(Some records)

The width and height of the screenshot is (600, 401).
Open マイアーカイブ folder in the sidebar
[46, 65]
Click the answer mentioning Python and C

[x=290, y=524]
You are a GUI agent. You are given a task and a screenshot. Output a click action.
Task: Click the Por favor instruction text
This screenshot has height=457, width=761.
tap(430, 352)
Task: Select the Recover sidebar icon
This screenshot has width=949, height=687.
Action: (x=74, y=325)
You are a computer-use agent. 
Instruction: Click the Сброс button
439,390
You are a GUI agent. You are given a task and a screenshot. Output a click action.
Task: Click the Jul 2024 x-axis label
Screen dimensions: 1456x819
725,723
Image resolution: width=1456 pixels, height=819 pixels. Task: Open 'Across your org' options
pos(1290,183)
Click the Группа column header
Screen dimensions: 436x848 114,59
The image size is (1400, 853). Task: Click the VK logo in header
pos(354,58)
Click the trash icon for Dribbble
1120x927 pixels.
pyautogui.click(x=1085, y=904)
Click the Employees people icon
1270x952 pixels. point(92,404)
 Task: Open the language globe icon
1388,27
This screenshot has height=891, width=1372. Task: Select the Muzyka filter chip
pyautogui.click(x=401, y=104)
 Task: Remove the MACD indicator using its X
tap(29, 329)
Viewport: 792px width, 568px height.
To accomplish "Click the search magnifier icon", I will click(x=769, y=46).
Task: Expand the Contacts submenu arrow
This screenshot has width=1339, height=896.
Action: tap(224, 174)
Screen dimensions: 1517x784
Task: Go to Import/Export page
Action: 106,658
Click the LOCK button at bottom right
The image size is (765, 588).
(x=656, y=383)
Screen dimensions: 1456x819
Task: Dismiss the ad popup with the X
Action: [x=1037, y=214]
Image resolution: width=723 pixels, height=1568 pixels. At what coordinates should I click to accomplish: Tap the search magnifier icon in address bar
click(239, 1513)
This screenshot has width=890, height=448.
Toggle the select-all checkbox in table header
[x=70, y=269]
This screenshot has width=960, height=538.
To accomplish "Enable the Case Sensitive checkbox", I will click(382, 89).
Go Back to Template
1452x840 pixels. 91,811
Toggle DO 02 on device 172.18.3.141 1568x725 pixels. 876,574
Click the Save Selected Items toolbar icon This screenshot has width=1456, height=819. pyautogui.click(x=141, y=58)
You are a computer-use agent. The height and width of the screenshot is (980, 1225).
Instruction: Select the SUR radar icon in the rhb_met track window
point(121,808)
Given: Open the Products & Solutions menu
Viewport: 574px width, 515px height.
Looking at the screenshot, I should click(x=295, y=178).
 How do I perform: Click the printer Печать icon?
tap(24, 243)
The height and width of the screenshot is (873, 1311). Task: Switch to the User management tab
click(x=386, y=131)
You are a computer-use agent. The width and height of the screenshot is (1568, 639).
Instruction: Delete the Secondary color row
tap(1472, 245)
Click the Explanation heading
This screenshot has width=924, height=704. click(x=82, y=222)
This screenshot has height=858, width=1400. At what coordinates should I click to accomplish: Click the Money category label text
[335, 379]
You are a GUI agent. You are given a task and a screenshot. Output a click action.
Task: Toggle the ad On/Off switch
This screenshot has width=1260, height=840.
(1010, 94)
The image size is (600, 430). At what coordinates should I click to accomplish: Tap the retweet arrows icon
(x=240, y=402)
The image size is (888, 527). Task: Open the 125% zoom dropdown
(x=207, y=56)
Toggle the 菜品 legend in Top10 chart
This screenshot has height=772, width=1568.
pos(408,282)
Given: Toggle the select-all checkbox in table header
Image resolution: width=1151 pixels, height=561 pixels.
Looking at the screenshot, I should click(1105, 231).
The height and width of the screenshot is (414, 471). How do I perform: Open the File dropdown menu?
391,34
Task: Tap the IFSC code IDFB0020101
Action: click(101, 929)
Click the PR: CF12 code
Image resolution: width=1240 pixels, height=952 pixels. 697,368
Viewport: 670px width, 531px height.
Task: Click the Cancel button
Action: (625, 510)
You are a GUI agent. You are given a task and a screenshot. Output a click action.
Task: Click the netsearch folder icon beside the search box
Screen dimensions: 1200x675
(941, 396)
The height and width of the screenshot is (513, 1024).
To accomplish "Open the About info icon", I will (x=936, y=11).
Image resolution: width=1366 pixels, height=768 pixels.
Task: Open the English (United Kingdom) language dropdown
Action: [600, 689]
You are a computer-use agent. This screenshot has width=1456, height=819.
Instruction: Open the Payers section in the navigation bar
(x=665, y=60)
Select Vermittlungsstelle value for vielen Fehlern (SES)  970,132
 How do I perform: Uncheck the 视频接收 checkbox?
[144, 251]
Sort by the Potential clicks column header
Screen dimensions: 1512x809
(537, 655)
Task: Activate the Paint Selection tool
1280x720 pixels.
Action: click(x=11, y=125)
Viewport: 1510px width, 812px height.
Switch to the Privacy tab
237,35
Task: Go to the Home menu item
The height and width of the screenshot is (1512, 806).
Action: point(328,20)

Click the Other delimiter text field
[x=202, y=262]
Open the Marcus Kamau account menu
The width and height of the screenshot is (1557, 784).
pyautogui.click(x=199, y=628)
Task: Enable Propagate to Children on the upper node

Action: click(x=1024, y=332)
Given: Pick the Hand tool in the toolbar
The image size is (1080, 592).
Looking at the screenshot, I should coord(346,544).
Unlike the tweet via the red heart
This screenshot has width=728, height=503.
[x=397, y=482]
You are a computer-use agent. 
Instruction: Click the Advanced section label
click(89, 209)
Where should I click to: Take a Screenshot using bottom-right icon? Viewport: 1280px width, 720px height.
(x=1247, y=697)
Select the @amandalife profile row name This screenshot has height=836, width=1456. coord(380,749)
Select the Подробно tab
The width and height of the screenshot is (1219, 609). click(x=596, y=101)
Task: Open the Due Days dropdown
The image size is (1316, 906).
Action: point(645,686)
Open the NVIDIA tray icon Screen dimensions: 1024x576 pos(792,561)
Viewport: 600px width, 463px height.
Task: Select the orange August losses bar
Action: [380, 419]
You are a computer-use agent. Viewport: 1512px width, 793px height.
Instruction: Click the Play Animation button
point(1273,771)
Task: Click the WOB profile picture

> **Written exercise**:
Swap every "computer-use agent" in the entries above for "desktop agent". Write all the entries out again with nothing else changed.

> **Task answer**:
The width and height of the screenshot is (600, 401).
Open マイアーカイブ folder in the sidebar
[46, 65]
Click the answer mentioning Python and C

[x=290, y=524]
You are a GUI agent. You are given a task and a screenshot. Output a click action.
Task: Click the Por favor instruction text
This screenshot has height=457, width=761.
tap(430, 352)
Task: Select the Recover sidebar icon
This screenshot has width=949, height=687.
Action: (x=74, y=325)
You are a desktop agent. 
Instruction: Click the Сброс button
439,390
You are a GUI agent. You are given a task and a screenshot. Output a click action.
Task: Click the Jul 2024 x-axis label
Screen dimensions: 1456x819
725,723
Image resolution: width=1456 pixels, height=819 pixels. Task: Open 'Across your org' options
pos(1290,183)
Click the Группа column header
Screen dimensions: 436x848 114,59
The image size is (1400, 853). Task: Click the VK logo in header
pos(354,58)
Click the trash icon for Dribbble
1120x927 pixels.
pyautogui.click(x=1085, y=904)
Click the Employees people icon
1270x952 pixels. point(92,404)
 Task: Open the language globe icon
1388,27
This screenshot has height=891, width=1372. Task: Select the Muzyka filter chip
pyautogui.click(x=401, y=104)
 Task: Remove the MACD indicator using its X
tap(29, 329)
Viewport: 792px width, 568px height.
To accomplish "Click the search magnifier icon", I will click(x=769, y=46).
Task: Expand the Contacts submenu arrow
This screenshot has width=1339, height=896.
Action: tap(224, 174)
Screen dimensions: 1517x784
Task: Go to Import/Export page
Action: 106,658
Click the LOCK button at bottom right
The image size is (765, 588).
(x=656, y=383)
Screen dimensions: 1456x819
Task: Dismiss the ad popup with the X
Action: [x=1037, y=214]
Image resolution: width=723 pixels, height=1568 pixels. At what coordinates should I click to accomplish: Tap the search magnifier icon in address bar
click(239, 1513)
This screenshot has width=890, height=448.
Toggle the select-all checkbox in table header
[x=70, y=269]
This screenshot has width=960, height=538.
To accomplish "Enable the Case Sensitive checkbox", I will click(382, 89).
Go Back to Template
1452x840 pixels. 91,811
Toggle DO 02 on device 172.18.3.141 1568x725 pixels. 876,574
Click the Save Selected Items toolbar icon This screenshot has width=1456, height=819. pyautogui.click(x=141, y=58)
You are a desktop agent. The height and width of the screenshot is (980, 1225).
Instruction: Select the SUR radar icon in the rhb_met track window
point(121,808)
Given: Open the Products & Solutions menu
Viewport: 574px width, 515px height.
Looking at the screenshot, I should click(x=295, y=178).
 How do I perform: Click the printer Печать icon?
tap(24, 243)
The height and width of the screenshot is (873, 1311). Task: Switch to the User management tab
click(x=386, y=131)
You are a desktop agent. The width and height of the screenshot is (1568, 639).
Instruction: Delete the Secondary color row
tap(1472, 245)
Click the Explanation heading
This screenshot has width=924, height=704. click(x=82, y=222)
This screenshot has height=858, width=1400. At what coordinates should I click to accomplish: Click the Money category label text
[335, 379]
You are a GUI agent. You are given a task and a screenshot. Output a click action.
Task: Toggle the ad On/Off switch
This screenshot has width=1260, height=840.
(1010, 94)
The image size is (600, 430). At what coordinates should I click to accomplish: Tap the retweet arrows icon
(x=240, y=402)
The image size is (888, 527). Task: Open the 125% zoom dropdown
(x=207, y=56)
Toggle the 菜品 legend in Top10 chart
This screenshot has height=772, width=1568.
pos(408,282)
Given: Toggle the select-all checkbox in table header
Image resolution: width=1151 pixels, height=561 pixels.
Looking at the screenshot, I should click(1105, 231).
The height and width of the screenshot is (414, 471). How do I perform: Open the File dropdown menu?
391,34
Task: Tap the IFSC code IDFB0020101
Action: click(101, 929)
Click the PR: CF12 code
Image resolution: width=1240 pixels, height=952 pixels. 697,368
Viewport: 670px width, 531px height.
Task: Click the Cancel button
Action: (625, 510)
You are a GUI agent. You are given a task and a screenshot. Output a click action.
Task: Click the netsearch folder icon beside the search box
Screen dimensions: 1200x675
(941, 396)
The height and width of the screenshot is (513, 1024).
To accomplish "Open the About info icon", I will (x=936, y=11).
Image resolution: width=1366 pixels, height=768 pixels.
Task: Open the English (United Kingdom) language dropdown
Action: [600, 689]
You are a desktop agent. This screenshot has width=1456, height=819.
Instruction: Open the Payers section in the navigation bar
(x=665, y=60)
Select Vermittlungsstelle value for vielen Fehlern (SES)  970,132
 How do I perform: Uncheck the 视频接收 checkbox?
[144, 251]
Sort by the Potential clicks column header
Screen dimensions: 1512x809
(537, 655)
Task: Activate the Paint Selection tool
1280x720 pixels.
Action: click(x=11, y=125)
Viewport: 1510px width, 812px height.
Switch to the Privacy tab
237,35
Task: Go to the Home menu item
The height and width of the screenshot is (1512, 806).
Action: point(328,20)

Click the Other delimiter text field
[x=202, y=262]
Open the Marcus Kamau account menu
The width and height of the screenshot is (1557, 784).
pyautogui.click(x=199, y=628)
Task: Enable Propagate to Children on the upper node

Action: click(x=1024, y=332)
Given: Pick the Hand tool in the toolbar
The image size is (1080, 592).
Looking at the screenshot, I should coord(346,544).
Unlike the tweet via the red heart
This screenshot has width=728, height=503.
[x=397, y=482]
You are a desktop agent. 
Instruction: Click the Advanced section label
click(89, 209)
Where should I click to: Take a Screenshot using bottom-right icon? Viewport: 1280px width, 720px height.
(x=1247, y=697)
Select the @amandalife profile row name This screenshot has height=836, width=1456. coord(380,749)
Select the Подробно tab
The width and height of the screenshot is (1219, 609). click(x=596, y=101)
Task: Open the Due Days dropdown
The image size is (1316, 906).
Action: point(645,686)
Open the NVIDIA tray icon Screen dimensions: 1024x576 pos(792,561)
Viewport: 600px width, 463px height.
Task: Select the orange August losses bar
Action: [380, 419]
You are a desktop agent. Viewport: 1512px width, 793px height.
Instruction: Click the Play Animation button
point(1273,771)
Task: Click the WOB profile picture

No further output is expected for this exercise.